I submitted a first work (with the upside down image, sorry). I hope to do better with the next one.
I am very grateful for your comments and assistance, it gives me the kind of necessary lead through the problem areas. Big thank you to all.
Enid

robertsloan2
09-15-2014, 03:19 PM
Aha, now I know why you a) said I was merciful and b) had such a great composition. You've been taking his classes too! I call it the way I see it and my positive comments are usually also critique. I run into people all the time who get nervous about the best thing they did in a painting, because it looked odd and isn't what they're used to.

Great classes. He's good with Pans. There are a number of artists who are. I love the videos on the Pan Pastels site (http://www.panpastel.com/) too. I go back all the time to see the new art they put up and any new videos.

Enid Goyers
09-17-2014, 03:22 AM
Hi,

My second attempt to work with pans. How do I handle a tree with leafs in a lose formation (not really thick, fat foliage) against the sky as background. Do I color the sky first and the trees next or vice versa?
Thank you.
Enid

robertsloan2
09-17-2014, 09:53 AM
I'd sketch in your major sky holes and let the foliage slop out over them, doing the sky first. Then, yes, triple dip the sponge in the sky colors one step darker to create smaller sky holes within the foliage.

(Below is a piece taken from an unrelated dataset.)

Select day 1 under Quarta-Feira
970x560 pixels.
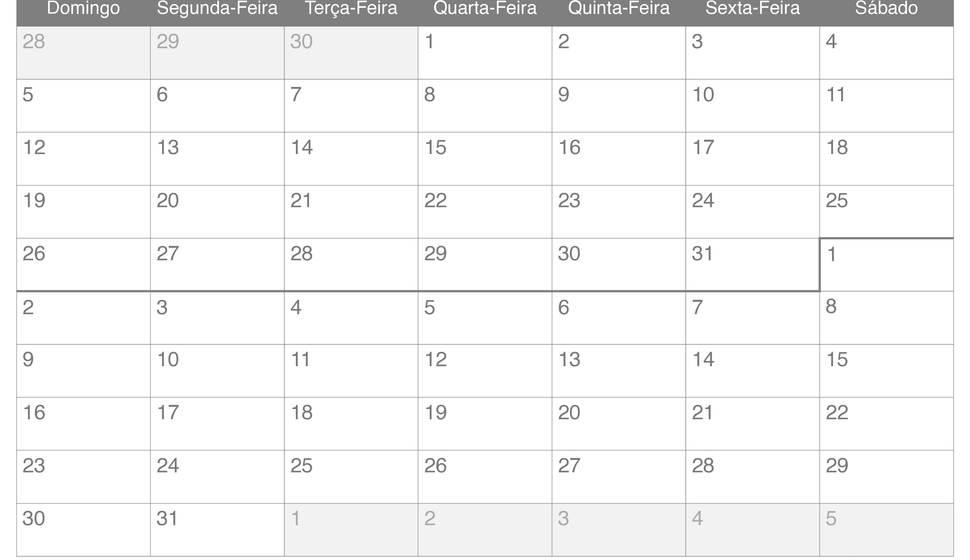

Lacy foliage is tricky. I've done it by just doing the sky as underpainting, one way to do that is a relatively flat sky color put on very lightly and then continue to work the sky later with more nuances. If you gradate the sky in that first layer it can be pretty easy to put foliage over sky. Blue's an ingredient in green after all. That's one way to do it.

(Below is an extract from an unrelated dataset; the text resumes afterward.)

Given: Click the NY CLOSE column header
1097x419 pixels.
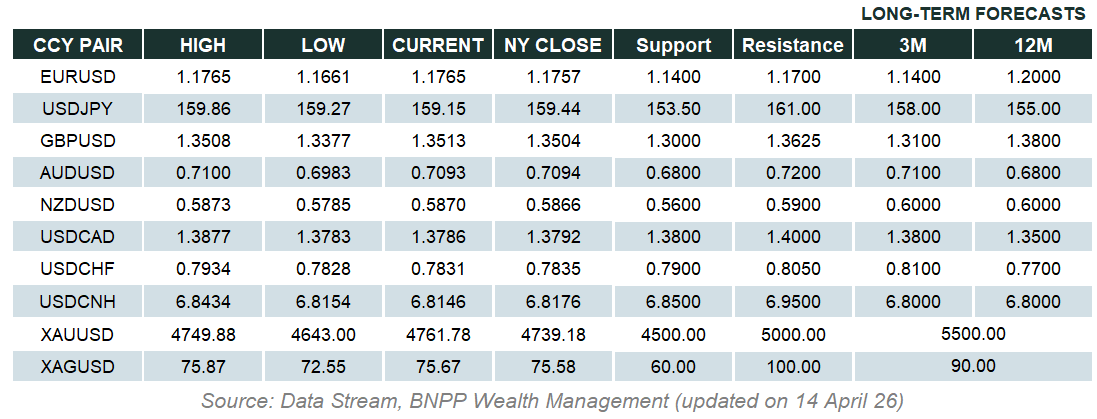Looking at the screenshot, I should click(553, 45).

But if you have largish sky holes and distinct foliage areas, it also works to leave the centers of foliage areas bare or underpaint them a flat color and work over it, then add sky holes in detail with thick applications of a small tool or corner of a wedge sponge. Corner of a wedge sponge gives nice spiky "leaf cutting across sky" looking holes.

Enid Goyers
09-17-2014, 10:57 AM
Will follow your recommendations, Robert. It is probably try, hit or miss. We'll see. Thank again you for the time being.